ABSTRACT

Both Carlos Fuentes’s Aura (1962) and Angela Carter’s “The Lady of the House of Love” (1979) deal with duplicity, with reflections of other selves. Each captures the reader directly in the web of history, in the lies and narratives of the past which entrap. In Aura, the research student, historian Felipe, works on the General’s memoirs, himself researched and invited by a focused advertisement to join a mysterious household of beauty, youth and age, which seem too closely entwined. In Carter’s tale, the damned descendant of Dracula sits alone in her castle awaiting the next visitor, pretending hospitality but cursed with the need to consume those lured in by that hospitality. Love is the dangerous lure, that and the fantasies which it encourages in the hapless scholar, the traveling male visitors, and the equally trapped, predatory women.
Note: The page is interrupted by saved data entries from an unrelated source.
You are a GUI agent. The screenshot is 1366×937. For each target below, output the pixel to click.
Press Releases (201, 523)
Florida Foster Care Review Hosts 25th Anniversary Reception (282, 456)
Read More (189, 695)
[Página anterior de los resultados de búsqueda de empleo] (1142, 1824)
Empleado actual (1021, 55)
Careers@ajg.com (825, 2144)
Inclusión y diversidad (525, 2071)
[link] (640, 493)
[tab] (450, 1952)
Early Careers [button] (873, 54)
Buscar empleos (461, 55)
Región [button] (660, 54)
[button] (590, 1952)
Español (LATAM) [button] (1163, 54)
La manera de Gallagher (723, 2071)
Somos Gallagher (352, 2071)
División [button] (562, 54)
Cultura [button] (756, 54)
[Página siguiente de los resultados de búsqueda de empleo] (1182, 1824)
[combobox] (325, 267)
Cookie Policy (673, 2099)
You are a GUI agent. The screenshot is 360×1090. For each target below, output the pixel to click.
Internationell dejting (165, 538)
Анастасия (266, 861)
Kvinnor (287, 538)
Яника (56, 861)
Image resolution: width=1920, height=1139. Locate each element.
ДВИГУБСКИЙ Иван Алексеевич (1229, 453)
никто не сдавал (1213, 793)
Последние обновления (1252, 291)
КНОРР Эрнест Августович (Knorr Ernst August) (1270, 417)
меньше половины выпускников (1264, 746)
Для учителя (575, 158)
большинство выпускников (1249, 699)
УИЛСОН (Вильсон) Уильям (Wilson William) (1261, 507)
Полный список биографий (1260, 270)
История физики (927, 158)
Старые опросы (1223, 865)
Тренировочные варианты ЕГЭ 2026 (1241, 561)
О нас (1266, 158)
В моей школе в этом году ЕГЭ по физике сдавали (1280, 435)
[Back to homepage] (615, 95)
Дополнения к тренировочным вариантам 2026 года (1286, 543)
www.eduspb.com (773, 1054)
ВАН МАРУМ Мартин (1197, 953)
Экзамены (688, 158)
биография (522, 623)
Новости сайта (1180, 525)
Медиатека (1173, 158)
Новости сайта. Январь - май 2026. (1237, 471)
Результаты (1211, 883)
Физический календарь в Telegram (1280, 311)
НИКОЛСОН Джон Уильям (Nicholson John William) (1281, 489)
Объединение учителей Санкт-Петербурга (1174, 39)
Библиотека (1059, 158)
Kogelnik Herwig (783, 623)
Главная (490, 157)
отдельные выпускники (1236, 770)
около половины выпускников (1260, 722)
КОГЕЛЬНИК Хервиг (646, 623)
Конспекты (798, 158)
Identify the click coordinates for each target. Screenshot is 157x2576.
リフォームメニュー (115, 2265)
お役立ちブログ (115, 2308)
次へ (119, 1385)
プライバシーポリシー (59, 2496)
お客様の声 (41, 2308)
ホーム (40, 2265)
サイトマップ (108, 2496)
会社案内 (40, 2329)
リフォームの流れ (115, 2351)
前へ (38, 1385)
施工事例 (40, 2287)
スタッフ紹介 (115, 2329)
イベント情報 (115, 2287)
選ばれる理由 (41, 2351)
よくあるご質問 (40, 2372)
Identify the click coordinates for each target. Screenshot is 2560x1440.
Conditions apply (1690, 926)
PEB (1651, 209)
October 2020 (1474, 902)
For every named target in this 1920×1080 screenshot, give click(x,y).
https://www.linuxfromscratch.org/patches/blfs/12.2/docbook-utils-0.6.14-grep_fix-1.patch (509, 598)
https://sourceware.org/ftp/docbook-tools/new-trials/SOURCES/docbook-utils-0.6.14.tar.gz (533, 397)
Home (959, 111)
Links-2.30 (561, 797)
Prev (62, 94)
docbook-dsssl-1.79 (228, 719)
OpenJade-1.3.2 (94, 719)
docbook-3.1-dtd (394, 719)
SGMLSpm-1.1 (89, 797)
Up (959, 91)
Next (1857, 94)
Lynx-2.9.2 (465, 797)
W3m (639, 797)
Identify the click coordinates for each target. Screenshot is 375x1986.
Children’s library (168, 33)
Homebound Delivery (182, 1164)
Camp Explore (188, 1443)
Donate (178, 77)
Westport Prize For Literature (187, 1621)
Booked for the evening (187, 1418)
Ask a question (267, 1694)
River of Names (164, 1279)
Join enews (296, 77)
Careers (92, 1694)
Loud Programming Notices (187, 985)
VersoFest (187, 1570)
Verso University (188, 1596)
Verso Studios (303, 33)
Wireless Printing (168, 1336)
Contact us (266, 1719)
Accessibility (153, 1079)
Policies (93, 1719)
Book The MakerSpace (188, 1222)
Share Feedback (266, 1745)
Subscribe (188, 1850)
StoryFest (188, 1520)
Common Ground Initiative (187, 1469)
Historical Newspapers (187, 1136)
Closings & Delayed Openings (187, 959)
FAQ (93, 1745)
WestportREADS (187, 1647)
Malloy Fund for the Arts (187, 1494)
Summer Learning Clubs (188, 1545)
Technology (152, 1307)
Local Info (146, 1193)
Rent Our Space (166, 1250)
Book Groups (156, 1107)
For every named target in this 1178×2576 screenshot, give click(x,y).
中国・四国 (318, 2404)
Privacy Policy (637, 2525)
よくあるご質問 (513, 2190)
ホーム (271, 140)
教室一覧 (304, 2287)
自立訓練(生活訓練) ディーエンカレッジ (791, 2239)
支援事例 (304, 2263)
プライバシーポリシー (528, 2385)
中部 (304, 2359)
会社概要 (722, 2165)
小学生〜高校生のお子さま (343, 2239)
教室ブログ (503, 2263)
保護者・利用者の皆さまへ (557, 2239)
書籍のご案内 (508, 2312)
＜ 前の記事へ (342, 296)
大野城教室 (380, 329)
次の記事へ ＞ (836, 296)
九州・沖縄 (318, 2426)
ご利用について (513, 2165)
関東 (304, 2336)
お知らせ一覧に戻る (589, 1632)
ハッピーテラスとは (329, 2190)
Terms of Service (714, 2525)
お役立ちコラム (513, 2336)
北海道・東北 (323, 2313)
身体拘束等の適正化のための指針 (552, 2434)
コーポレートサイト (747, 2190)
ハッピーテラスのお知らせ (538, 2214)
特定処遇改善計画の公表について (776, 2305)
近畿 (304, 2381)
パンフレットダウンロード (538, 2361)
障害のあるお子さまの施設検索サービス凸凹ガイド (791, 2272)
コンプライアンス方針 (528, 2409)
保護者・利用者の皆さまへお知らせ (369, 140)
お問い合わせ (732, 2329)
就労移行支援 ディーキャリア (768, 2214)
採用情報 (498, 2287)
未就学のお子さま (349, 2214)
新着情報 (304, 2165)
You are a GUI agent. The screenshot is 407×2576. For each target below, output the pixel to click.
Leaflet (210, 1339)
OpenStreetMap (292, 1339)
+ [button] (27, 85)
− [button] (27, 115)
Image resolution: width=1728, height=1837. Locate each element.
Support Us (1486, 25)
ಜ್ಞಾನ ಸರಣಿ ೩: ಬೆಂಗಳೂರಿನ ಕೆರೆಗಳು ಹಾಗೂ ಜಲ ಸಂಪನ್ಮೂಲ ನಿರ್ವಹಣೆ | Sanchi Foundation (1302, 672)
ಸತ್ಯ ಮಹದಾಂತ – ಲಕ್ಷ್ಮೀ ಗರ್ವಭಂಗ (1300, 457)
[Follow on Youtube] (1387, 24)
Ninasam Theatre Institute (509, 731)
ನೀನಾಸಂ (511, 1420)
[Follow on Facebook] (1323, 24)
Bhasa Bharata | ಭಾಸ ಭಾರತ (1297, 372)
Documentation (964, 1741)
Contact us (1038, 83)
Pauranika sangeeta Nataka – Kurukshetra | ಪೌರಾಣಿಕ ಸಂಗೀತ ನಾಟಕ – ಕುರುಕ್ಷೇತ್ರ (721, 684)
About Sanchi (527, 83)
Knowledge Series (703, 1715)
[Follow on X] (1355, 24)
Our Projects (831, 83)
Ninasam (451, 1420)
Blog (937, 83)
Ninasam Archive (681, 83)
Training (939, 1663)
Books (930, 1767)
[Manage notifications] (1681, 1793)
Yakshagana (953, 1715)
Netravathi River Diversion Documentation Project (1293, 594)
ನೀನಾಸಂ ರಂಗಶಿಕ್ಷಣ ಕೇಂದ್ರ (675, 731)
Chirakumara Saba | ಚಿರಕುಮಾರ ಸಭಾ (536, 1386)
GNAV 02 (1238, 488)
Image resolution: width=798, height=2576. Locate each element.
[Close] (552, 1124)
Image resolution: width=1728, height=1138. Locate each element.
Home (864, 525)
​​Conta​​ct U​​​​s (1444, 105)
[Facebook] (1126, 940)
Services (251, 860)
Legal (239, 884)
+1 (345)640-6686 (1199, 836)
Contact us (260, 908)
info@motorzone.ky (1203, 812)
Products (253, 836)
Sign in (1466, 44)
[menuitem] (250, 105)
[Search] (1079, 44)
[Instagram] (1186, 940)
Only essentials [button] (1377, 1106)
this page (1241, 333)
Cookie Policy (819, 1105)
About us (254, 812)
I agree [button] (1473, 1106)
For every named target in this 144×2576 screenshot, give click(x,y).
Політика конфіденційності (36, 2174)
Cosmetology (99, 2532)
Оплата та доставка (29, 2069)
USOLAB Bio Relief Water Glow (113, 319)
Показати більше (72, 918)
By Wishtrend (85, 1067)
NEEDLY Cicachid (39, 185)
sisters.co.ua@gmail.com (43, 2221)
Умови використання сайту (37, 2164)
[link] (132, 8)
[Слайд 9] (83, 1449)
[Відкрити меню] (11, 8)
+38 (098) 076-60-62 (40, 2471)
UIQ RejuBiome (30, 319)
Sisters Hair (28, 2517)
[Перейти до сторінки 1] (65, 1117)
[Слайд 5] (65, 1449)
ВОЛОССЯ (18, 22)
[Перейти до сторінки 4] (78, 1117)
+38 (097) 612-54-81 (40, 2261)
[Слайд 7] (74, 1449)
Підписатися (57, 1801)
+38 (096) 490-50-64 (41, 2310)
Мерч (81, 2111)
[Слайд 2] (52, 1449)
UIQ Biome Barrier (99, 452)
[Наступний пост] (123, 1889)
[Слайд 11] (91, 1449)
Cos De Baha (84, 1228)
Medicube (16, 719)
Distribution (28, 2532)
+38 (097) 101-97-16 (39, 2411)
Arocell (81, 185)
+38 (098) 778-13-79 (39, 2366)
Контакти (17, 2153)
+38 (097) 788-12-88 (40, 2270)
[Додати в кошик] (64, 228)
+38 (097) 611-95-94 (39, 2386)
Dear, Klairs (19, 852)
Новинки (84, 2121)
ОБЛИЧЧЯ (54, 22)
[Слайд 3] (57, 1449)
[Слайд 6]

In Fuentes’s Aura, Felipe augments his income by working with the General’s memoirs and papers, for his aging wife Consuelo. He falls in love with the caregiver Aura, a dazzlingly beautiful young woman in an old Gothic house filled with twisty corridors and texts to be interpreted, and mysteries to be revealed. In Carter’s tale, the lovely vampire lady in the iconic Gothic castle is the final victim. Confronted by her own abject self, she is released into death by love.